Your instructions
Extract every line of the records below that contains the word "Where", and copy each one in full.
========================================================================
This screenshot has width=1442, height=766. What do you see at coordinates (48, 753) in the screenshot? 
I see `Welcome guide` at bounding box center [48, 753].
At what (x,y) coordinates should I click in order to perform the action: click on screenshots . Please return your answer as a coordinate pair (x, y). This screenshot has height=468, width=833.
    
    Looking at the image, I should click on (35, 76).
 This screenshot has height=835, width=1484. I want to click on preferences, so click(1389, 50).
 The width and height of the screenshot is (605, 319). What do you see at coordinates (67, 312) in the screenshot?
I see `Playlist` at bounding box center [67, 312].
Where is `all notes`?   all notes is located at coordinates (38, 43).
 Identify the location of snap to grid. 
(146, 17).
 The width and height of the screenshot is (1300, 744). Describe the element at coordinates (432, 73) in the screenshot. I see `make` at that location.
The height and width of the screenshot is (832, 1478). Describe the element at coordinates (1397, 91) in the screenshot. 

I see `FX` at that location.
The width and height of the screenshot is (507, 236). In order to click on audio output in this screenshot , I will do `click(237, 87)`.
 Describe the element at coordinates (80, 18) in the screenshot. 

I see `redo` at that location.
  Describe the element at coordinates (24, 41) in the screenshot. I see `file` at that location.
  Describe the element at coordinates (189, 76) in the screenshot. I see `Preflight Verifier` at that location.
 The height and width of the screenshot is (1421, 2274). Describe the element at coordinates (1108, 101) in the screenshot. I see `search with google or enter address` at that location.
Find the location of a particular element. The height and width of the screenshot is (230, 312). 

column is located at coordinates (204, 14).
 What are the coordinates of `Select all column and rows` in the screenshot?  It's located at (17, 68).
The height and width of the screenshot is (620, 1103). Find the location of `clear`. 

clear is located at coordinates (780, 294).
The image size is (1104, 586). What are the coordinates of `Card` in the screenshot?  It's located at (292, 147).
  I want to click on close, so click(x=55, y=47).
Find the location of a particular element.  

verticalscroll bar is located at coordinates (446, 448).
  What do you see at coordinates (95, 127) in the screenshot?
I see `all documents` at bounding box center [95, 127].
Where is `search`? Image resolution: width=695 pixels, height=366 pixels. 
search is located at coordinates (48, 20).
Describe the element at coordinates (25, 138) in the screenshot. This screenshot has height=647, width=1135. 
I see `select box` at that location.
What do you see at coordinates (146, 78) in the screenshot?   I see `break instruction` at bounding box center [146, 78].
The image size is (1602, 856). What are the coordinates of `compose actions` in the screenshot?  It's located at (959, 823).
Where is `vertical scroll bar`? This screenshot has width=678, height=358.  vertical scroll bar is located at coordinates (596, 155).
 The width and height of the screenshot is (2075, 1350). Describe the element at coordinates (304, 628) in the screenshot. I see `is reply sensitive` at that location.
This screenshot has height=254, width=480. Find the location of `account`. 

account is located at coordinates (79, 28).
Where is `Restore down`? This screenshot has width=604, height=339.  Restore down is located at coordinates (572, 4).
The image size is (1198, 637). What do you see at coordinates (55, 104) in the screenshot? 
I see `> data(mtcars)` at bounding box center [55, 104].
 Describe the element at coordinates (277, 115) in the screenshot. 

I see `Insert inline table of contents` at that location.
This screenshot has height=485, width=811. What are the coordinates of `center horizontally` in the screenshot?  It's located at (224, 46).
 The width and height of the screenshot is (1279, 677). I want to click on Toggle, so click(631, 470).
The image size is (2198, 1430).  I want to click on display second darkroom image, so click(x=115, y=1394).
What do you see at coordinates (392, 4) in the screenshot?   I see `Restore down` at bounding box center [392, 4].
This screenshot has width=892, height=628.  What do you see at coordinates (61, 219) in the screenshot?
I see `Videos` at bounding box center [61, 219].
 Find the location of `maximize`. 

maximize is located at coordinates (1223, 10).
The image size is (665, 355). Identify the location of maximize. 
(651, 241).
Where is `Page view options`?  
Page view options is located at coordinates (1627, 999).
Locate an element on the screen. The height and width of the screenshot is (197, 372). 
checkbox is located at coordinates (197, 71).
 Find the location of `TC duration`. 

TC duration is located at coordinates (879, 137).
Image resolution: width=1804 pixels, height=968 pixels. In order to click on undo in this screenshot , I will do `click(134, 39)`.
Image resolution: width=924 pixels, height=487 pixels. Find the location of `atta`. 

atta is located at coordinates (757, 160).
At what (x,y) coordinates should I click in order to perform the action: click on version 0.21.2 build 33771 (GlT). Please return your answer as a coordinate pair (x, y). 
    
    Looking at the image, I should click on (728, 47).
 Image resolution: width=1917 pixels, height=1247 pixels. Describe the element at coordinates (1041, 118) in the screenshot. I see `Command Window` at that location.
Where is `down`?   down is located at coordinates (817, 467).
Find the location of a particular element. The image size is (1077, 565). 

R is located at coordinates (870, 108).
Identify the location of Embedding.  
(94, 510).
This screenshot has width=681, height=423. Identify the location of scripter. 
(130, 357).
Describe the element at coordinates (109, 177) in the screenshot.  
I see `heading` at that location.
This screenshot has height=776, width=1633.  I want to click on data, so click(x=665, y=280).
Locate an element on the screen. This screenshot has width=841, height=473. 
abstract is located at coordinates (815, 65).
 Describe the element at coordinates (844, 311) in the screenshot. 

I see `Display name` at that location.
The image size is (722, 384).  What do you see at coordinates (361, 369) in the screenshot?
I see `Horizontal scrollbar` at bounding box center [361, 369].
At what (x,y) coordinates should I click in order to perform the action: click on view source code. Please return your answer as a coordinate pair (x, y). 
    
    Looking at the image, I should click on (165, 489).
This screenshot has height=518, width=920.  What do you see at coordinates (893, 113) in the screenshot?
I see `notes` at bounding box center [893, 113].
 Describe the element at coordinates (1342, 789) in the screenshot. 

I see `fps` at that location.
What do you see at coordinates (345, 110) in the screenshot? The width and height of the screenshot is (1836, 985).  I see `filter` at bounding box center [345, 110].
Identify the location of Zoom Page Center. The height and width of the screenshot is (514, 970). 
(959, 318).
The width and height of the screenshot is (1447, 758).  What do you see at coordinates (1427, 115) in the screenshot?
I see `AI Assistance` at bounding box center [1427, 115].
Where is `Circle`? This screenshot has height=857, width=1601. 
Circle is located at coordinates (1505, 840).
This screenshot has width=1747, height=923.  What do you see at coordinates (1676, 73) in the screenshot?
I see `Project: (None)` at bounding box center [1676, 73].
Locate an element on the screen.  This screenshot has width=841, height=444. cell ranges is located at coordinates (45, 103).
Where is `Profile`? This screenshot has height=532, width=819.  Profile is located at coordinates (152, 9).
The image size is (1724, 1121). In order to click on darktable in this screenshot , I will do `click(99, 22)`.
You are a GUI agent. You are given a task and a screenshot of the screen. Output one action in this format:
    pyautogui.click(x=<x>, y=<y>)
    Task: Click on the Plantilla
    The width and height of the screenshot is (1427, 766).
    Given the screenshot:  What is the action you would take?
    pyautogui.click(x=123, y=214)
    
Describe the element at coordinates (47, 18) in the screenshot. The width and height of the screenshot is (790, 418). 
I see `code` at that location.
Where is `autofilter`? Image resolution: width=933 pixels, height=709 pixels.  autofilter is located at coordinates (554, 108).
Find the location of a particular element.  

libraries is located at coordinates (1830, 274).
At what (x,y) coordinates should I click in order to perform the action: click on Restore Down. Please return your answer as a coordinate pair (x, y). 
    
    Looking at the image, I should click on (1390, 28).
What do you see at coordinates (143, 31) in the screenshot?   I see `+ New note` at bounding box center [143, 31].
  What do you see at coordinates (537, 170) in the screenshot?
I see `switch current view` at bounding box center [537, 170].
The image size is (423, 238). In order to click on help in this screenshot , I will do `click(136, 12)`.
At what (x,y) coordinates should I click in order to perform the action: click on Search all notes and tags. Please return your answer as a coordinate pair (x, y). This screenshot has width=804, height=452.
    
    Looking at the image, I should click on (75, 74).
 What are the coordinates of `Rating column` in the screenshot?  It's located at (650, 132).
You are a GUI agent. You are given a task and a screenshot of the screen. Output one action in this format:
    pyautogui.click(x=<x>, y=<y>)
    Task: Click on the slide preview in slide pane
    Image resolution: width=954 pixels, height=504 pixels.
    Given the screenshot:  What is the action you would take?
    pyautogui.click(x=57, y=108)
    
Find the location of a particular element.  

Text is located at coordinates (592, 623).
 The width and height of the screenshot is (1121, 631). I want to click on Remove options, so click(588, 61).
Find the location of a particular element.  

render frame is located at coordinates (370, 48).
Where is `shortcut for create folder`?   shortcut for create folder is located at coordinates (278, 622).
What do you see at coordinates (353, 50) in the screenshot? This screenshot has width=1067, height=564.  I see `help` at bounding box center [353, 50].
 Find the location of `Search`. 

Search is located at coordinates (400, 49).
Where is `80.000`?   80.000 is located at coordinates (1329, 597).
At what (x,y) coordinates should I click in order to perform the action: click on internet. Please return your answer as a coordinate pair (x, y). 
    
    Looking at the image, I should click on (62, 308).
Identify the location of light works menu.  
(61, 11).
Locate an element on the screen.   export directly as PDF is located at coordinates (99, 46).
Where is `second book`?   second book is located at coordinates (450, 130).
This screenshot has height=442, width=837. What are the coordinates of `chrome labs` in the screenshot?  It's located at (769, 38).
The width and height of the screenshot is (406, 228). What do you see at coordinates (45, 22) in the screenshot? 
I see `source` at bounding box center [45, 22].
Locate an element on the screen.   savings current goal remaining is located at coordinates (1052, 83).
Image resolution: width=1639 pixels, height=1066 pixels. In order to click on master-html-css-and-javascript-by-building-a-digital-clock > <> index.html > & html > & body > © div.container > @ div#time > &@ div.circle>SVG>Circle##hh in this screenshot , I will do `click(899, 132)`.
========================================================================
Solution to the exercise
Where is `all notes`?   all notes is located at coordinates (38, 43).
Where is `search`? Image resolution: width=695 pixels, height=366 pixels. 
Where is `vertical scroll bar`? This screenshot has width=678, height=358.  vertical scroll bar is located at coordinates (596, 155).
Where is `Restore down`? This screenshot has width=604, height=339.  Restore down is located at coordinates (572, 4).
Where is `Page view options`?  
Where is `down`?   down is located at coordinates (817, 467).
Where is `Circle`? This screenshot has height=857, width=1601. 
Where is `Profile`? This screenshot has height=532, width=819.  Profile is located at coordinates (152, 9).
Where is `autofilter`? Image resolution: width=933 pixels, height=709 pixels.  autofilter is located at coordinates (554, 108).
Where is `shortcut for create folder`?   shortcut for create folder is located at coordinates (278, 622).
Where is `80.000`?   80.000 is located at coordinates (1329, 597).
Where is `second book`?   second book is located at coordinates (450, 130).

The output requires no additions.